Our first squall comes thundering in at sunset. Sheets of rain hit the windows, and we get quite a light show for the next hour. The wind has us swinging back and forth again, causing our neighbors' mast lights to fly past the windows. Needing some Christmas cheer, we've hung our colored Christmas lights around the windows and have put a few decorations up. Gone are the days of 8' Christmas trees - our current tree is only 6" high. Still, it's amazing how a few lights can put you in the holiday spirit. With the Saturday morning forecast we've all but accepted the fact that we'll be "stuck" in Marsh Harbor for Christmas. (We know - queue the mini violins!) The winds are going to be too strong all the way through Christmas for us to cross the Whale Cay Passage back to Green Turtle. Tuesday is supposed to lighten up for a few hours, but it won't be enough time to allow the seas to calm down before the winds pick up again. Stacy's college friend and her family are also supposed to be cruising from Ft. Lauderdale to the Abacos for Christmas, but at this point we're not sure if the waves in the Gulf Stream will ease up enough to get them here. Who knows...maybe things will calm down in time for us to meet up for New Year's!

Friday, December 18, 2009

Great Guana Cay, Abacos, Bahamas

Monday, December 14 - Tuesday, December 15, 2009
Today is a fantastic day. Wanna know why? Because we FINALLY have internet access!
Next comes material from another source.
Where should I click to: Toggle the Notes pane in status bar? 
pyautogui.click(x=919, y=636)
It isn't incredibly fast and it logs us off intermittently (God help us when we try to Skype), but it's the first time we've had internet access (excluding the hour at the Caldwell Banker property management office-slash-cyber cafe) in nearly two weeks! We've been going positively batty, thinking we must have bad internet karma. It turns out something is jinxed in Green Turtle Cay. We'd been working with a local guy to get access there, but even he couldn't get access through his own service. We could get CNN, weather, etc., but it would crash anytime we tried to access a site with a login/password. Hmmm...what might you need that for? E-mail? Facebook? Skype? Investment/bank accounts? The blog??? Nah, nothing important there. After we spent an hour on Saturday with the internet guy, even he recommended that we consider going with the competition. Very sad... :-) Anyway, we've signed up with Out Island Internet for the next 3 months, so hopefully we'll be able to keep in touch better than we've been doing so far.
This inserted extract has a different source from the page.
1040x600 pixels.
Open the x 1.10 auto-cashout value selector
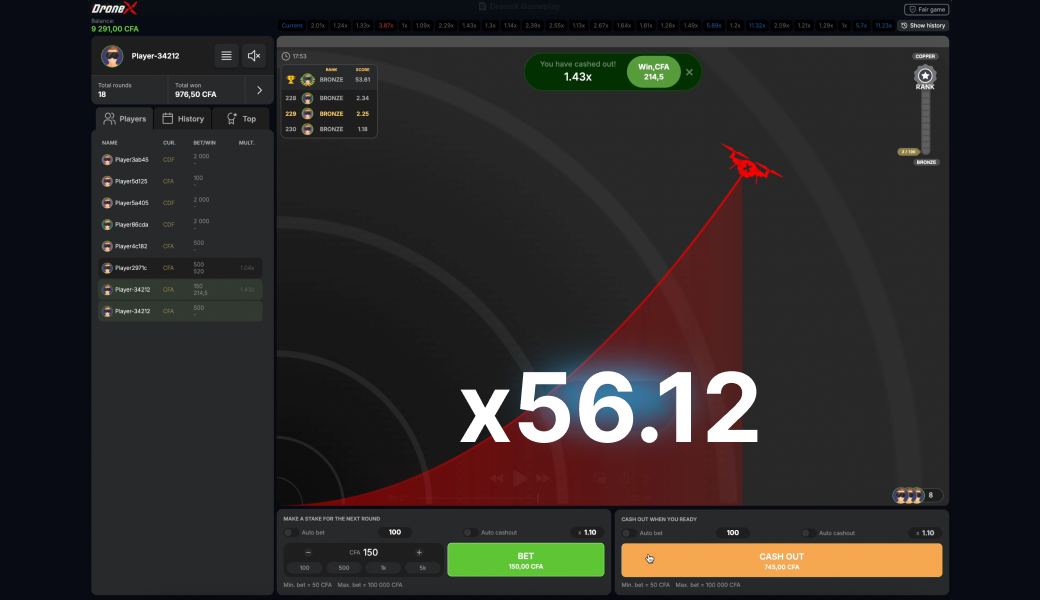click(587, 532)
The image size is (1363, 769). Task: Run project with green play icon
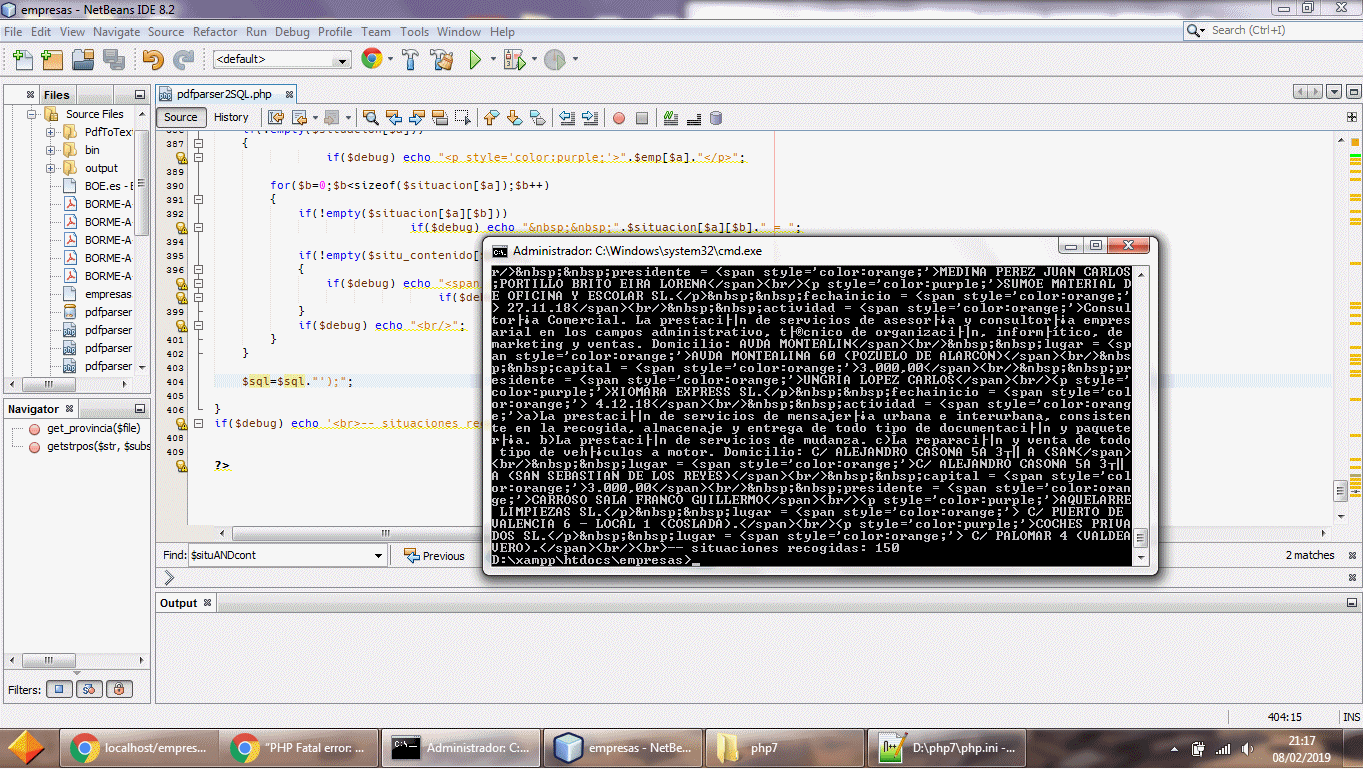[x=475, y=60]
Other than that, our last day in Green Turtle was pretty quiet. Saturday night the winds blew like crazy, so we decided against going out in the dinghy. Good thing, too...after dark, it started to rain and the wind howled through the rigging. We had 20+ knot winds that kept the boat rocking all night. Those would NOT have been fun conditions in a 10' inflatable boat! Sunday afternoon, Brendal stopped by and invited us to join him for a sundowner at Pineapple's. Since we planned on leaving the following morning, a goodbye drink with Brendal seemed like a good idea. Enter the "Pineapple's Smash", their take on the Goombay Smash. Pineapple juice, a few secret ingredients, and lotsa rum. Here's where Rene plays guest blogger, since he remembers a lot more than I (Stacy) do!
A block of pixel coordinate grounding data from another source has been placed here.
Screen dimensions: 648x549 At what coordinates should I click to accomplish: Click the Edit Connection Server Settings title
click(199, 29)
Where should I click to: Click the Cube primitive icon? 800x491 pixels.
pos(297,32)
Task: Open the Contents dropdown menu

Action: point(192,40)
Ahhhhhhhhhh ..... Happy Hour with Brendal. Remind me (Rene) what I remember of the last time we went drinking with Brendal? Correct, not too much. Today turned out to be no exception. What started as a relaxed bar adventure with a modest amount of rum punch drinks and discussions with Brendal quickly changed when the next couple of guests turned out to be Dutch sisters and of course we had a lot to catch up on. Let's just say that we had a great time but that we stayed for 1 rum drink too many. We did make it back to the boat okay but Stacy quickly faded out while Rene thought the night was young, the skies were clear and the meteorite shower needed some kind of an audience. While Stacy slept off Happy Hour, I opened a bottle of red wine and laid down on the foredeck to watch Mother Nature at her best. It was an amazing spectacle. And then somehow Stacy managed to get up, cook dinner and watch a little of it as well. Quite the trooper she is! All-in-all we had a blast but were not exactly looking forward to getting up early the next day.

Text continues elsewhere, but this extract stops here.